Is Newer Insulin Worth its Steep Price-tag?
An endocrinologist argues that doctors need to demand better proof that the newest treatments beat older, cheaper treatment options.
Dr. David C. Robbins, director of the KU Diabetes Institute at the KU Medical Center, picked an auspicious place to suggest that we lack evidence to determine whether newer diabetes treatments are better diabetes treatments. After all, his talk on the subject, part of a panel discussion on rising insulin prices, took place during the 77th ADA Scientific Sessions, a conference where pharmaceutical company representatives showed off the latest diabetes technology and advocates listened eagerly to trial data to see what new treatments may come next.
At the beginning of his presentation, Dr. Robbins said it was difficult to prepare a talk on the possible value of older diabetes medications because there is little reliable data to share about these medications. Many of the clinical studies done on older treatments are too dated to be of use, and there are few head-to-head clinical trials between older generation treatments and newer ones, he said.
“The more I got into this, The more I realized that the data that we have to guide us in the use of these older medications compared to what we have now has been distorted, I think, by the marketing forces that have been around us,” he said.
The lack of good data makes it harder for doctors to evaluate whether older, cheaper treatments might be good for some patients, he said. As an example, he asked for a show of hands of who in the room knew how to use NPH insulin for what he called “a poor man’s basal” insulin; no one raised their hand.
Another example that Dr. Robbins gave, one which he said he knew would be controversial, is urine testing for glucose levels. He cited an 18-month study in the early days of blood strip testing that found that there was no significant difference in glucose control between a group of patients using urine testing and another using blood-based test strip. Dr. Robbins said he knew that discussing this was tantamount to heresy, but he felt the question needed to be raised.
“There has not been adequate or fair head-to-head testing of the two methods,” he said.
Dr. Robbins’ comments have been critiqued by some in the diabetes community as a tonedeaf call to use older diabetes treatments, but a review of his presentation found he only called on the medical community to demand better evidence on the effectiveness of older diabetes treatments. He stopped short of advocating for any one treatment over another.

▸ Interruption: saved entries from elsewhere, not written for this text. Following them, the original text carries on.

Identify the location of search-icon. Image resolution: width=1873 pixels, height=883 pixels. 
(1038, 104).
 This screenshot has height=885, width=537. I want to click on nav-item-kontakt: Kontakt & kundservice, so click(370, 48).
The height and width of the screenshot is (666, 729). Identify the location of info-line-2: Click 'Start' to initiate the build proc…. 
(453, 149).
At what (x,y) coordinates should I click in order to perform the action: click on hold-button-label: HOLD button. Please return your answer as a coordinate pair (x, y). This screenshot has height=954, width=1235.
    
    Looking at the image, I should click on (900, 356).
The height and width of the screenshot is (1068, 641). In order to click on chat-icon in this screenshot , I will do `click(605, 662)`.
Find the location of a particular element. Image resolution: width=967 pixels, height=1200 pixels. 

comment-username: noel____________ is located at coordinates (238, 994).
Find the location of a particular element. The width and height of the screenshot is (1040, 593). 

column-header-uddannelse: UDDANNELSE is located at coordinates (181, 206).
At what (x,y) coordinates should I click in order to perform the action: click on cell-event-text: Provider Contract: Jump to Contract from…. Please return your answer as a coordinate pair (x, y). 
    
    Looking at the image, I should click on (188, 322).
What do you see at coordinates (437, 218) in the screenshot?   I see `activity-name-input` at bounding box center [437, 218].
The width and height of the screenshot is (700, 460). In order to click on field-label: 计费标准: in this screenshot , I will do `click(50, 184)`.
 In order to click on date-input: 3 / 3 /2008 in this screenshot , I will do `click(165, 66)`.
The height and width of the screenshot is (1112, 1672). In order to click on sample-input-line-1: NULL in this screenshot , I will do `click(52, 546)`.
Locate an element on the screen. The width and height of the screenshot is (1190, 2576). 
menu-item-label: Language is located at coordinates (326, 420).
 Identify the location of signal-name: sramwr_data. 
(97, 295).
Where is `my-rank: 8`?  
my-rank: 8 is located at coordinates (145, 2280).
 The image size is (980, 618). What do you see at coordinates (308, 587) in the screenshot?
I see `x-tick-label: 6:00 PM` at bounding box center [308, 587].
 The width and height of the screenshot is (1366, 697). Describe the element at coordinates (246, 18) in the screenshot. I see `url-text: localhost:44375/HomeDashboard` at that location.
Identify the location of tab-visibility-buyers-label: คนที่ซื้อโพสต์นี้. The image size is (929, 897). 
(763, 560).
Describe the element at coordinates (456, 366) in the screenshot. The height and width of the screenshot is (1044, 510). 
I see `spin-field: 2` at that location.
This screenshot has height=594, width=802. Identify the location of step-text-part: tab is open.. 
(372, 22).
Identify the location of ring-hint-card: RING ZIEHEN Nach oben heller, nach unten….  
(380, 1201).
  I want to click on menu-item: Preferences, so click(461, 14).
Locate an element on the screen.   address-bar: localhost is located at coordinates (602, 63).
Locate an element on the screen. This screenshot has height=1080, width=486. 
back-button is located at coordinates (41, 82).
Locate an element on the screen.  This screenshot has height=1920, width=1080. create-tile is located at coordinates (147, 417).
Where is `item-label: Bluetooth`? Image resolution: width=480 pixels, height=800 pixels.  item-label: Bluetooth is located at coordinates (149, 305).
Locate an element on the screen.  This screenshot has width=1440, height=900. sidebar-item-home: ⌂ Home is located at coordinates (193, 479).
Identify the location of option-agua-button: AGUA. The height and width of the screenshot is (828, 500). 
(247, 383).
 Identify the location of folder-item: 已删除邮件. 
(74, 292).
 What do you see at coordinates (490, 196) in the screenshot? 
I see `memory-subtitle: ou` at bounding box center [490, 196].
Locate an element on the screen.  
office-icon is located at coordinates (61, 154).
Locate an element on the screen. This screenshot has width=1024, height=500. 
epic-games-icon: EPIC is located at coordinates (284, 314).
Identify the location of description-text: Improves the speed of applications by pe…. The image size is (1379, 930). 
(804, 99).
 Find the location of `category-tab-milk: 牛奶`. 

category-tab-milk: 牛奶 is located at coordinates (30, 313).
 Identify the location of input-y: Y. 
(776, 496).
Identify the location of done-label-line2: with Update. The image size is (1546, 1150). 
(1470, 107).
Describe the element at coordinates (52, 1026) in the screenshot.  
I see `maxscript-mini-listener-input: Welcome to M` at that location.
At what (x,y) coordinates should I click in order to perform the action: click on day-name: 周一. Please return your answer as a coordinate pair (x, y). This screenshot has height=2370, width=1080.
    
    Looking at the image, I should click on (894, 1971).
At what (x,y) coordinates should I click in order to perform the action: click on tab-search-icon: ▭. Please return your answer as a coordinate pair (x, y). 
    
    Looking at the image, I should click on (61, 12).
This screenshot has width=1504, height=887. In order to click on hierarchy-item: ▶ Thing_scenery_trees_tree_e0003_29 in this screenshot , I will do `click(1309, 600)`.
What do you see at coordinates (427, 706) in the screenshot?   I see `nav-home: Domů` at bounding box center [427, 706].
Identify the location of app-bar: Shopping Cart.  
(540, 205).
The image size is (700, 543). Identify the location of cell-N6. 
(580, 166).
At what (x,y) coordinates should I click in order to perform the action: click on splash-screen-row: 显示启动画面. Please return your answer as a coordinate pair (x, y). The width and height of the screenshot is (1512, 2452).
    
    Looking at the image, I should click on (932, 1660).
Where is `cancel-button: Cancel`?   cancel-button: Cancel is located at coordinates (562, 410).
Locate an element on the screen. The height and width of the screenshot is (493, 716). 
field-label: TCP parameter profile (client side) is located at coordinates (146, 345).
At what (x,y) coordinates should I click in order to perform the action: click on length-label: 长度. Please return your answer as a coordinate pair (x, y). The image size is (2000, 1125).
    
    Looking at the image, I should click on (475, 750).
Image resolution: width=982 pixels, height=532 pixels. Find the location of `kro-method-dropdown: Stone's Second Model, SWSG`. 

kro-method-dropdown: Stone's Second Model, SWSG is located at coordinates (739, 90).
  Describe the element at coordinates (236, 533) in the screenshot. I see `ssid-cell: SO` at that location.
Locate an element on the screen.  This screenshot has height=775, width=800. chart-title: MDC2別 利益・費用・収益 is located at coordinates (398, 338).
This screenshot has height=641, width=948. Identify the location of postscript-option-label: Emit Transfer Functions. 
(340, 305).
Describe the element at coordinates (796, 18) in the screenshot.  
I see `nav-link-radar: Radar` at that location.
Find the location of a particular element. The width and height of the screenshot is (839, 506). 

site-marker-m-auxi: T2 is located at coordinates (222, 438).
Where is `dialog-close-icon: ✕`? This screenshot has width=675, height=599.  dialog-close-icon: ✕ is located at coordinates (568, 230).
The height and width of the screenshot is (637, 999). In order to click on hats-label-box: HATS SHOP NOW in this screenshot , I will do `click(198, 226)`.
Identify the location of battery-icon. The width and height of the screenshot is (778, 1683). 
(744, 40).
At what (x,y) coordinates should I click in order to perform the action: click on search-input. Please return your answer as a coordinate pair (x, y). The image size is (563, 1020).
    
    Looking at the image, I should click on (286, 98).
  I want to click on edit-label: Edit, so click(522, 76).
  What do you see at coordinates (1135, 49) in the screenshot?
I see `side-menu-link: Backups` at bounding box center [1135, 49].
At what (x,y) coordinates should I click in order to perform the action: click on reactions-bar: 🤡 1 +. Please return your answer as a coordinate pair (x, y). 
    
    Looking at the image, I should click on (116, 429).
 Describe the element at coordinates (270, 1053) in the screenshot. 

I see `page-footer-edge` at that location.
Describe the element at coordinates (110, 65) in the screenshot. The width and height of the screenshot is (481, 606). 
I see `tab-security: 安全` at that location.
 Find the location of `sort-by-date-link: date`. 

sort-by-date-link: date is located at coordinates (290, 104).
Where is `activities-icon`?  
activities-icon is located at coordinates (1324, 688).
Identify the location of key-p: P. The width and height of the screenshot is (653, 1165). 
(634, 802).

“We have to distinguish between ‘significantly better’ and ‘clinically important,’” he said.
This interpretation of his talk is strengthened by placing his presentation in context with the other speakers on the panel who were discussing the impact of high insulin prices. An earlier presenter shared an anecdote of a patient with diabetes who had an alarmingly high A1C score; the patient could no longer afford his top-of-the-line insulin and the presenter wondered if the patient’s health would have been better served if she had prescribed over-the-counter insulin earlier during the course of treatment.
During much of the rest of the talk, Dr. Robbins argued that doctors bear a sizeable amount of the responsibility for the rising price of drugs. Doctors often think they are immune to marketing efforts, but that their colleagues are not, he said. He called on doctors to be more honest about their susceptibility to marketing efforts.
“We are subject to market forces and innate motivations that are not always based in logic and fact,” he said. “We are all human and subject to conflicts of interest.”
He then spoke of a time in his career when tuition for his children’s schooling was more than his base salary as a doctor. To cover costs, he turned to giving talks sponsored by drug companies. At these talks, he dreaded being put into a position to actually say whether a drug was better or not than others that exist, for fear of either angering his sponsors or being untruthful.
He also listed common marketing traps that cause doctors to prescribe more expensive drugs. These included misplaced sentiments like a sense of obligation after a drug-company-sponsored event and a desire to want to give a patient the newest treatment out of an assumption it is the best, he said.
“I’m going to say, ‘We share the blame. We are part of the problem,’” he said.
Concluding his talk, Dr. Robbins called on doctors to demand better evidence of the efficacy of all diabetes treatments, new and old. He also briefly called on organizations like the ADA and medical journals to be more transparent and ethical about their funding from drug companies. He also briefly called on well-informed patients to do even more to educate themselves about treatments.